Figure out how many lines in these records contain "agent". Only the number belongs in the reply.

──────────────────────────────

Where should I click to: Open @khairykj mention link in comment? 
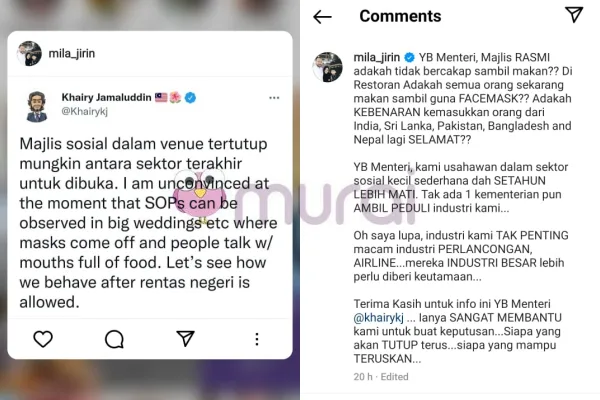click(378, 318)
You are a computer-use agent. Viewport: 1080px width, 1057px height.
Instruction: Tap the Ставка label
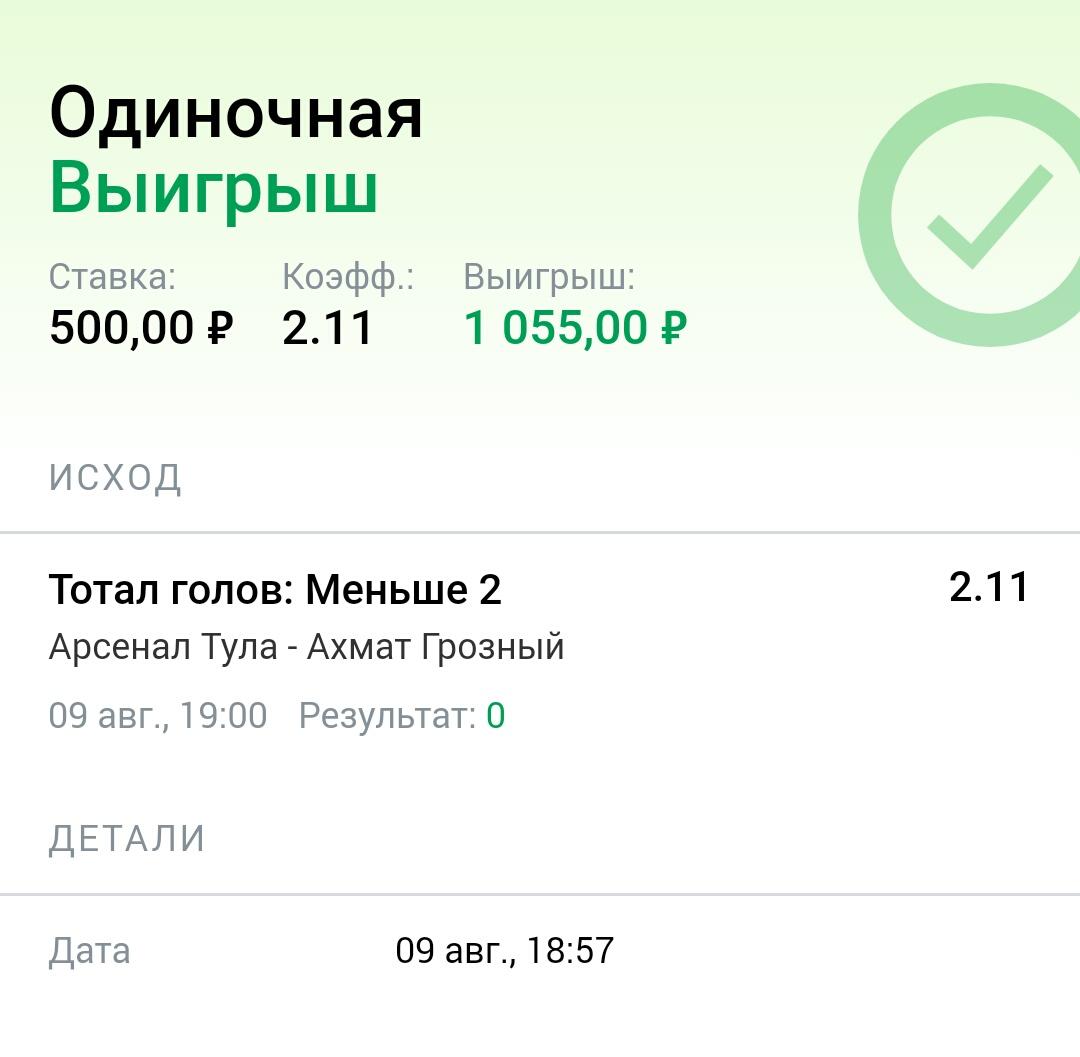click(112, 277)
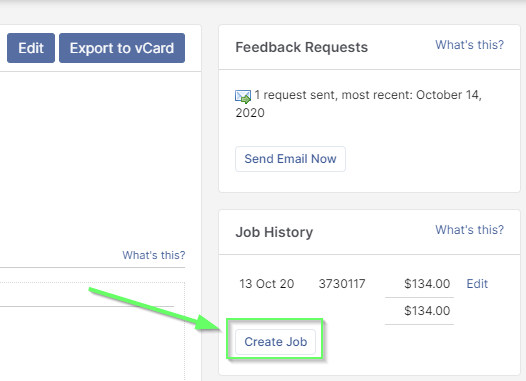Click the Job History heading

pyautogui.click(x=274, y=232)
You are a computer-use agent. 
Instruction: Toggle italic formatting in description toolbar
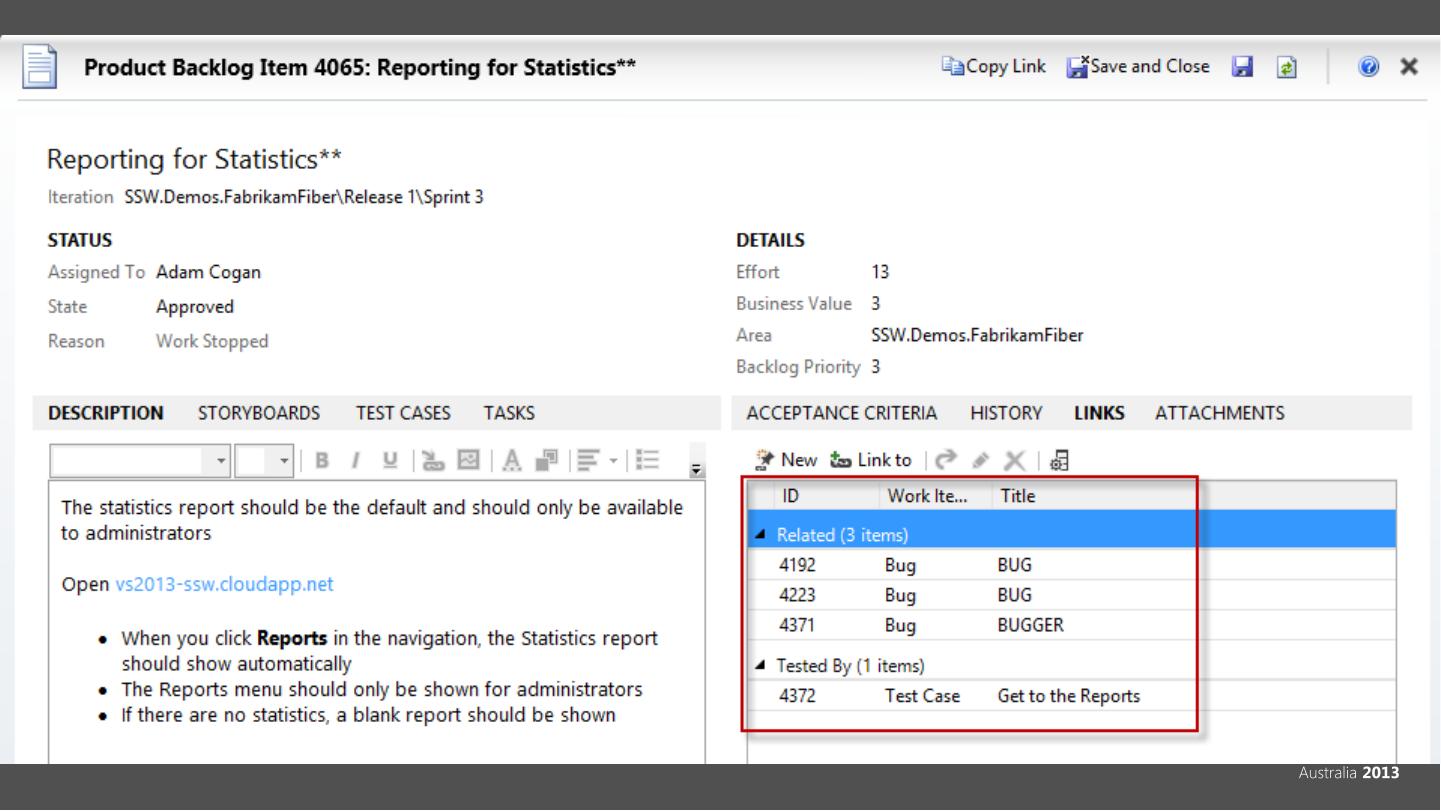(x=354, y=460)
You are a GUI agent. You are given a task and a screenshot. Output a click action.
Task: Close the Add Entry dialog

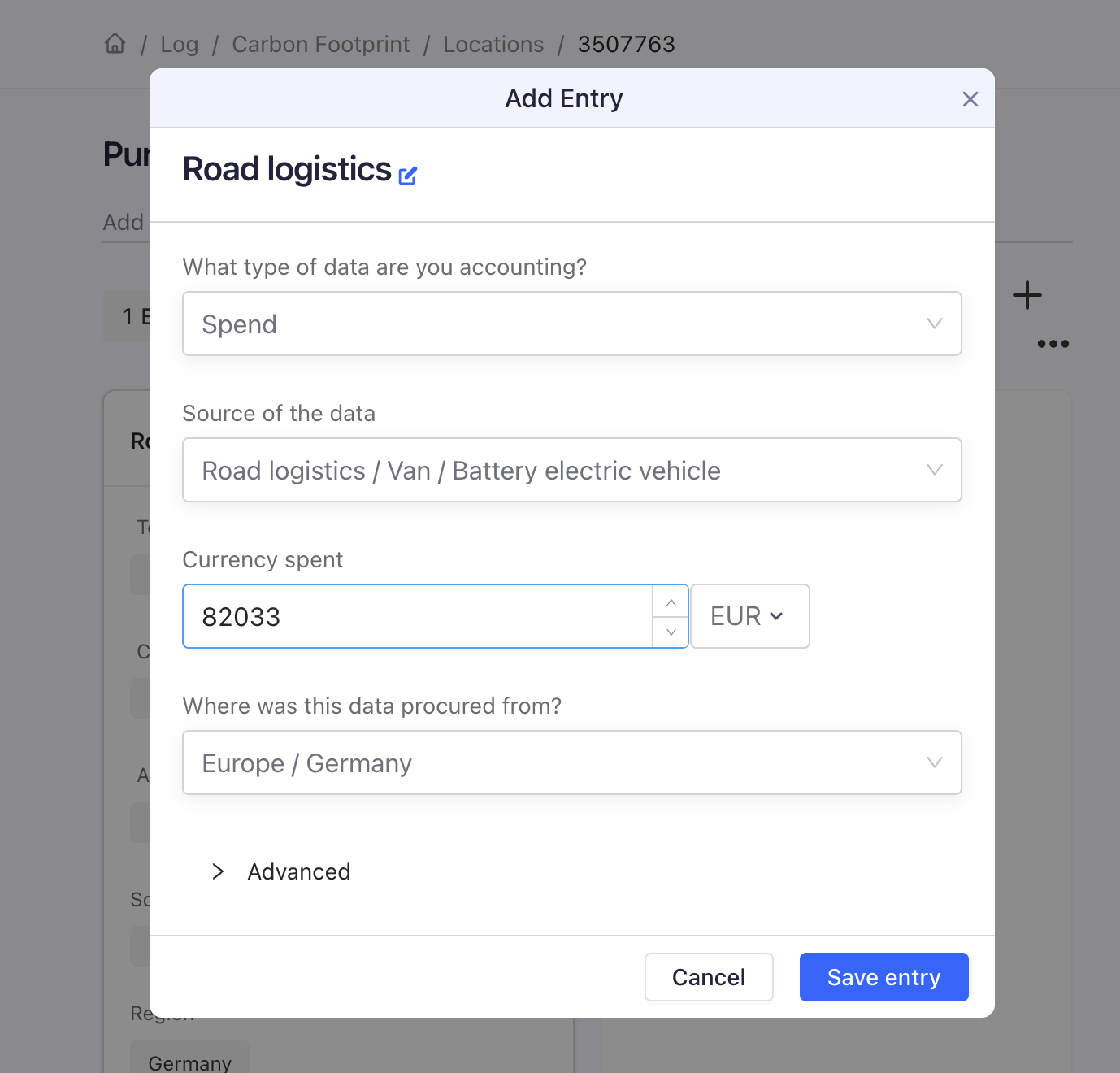pos(970,99)
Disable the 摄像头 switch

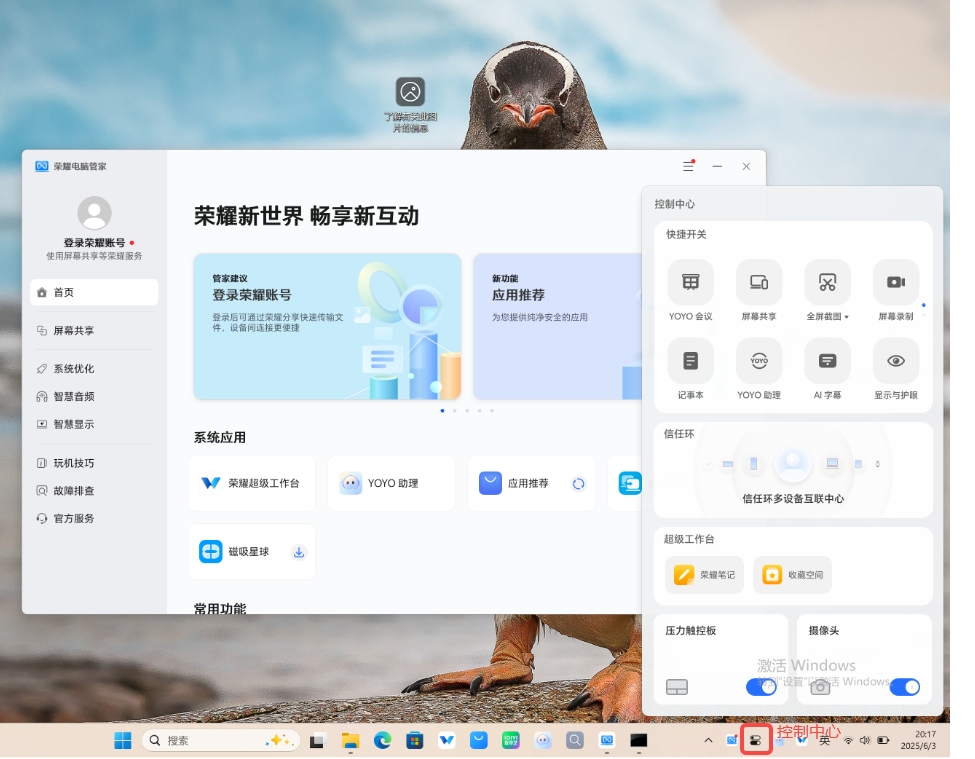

──────────────────────────────

RESPONSE TO THIS EXERCISE
3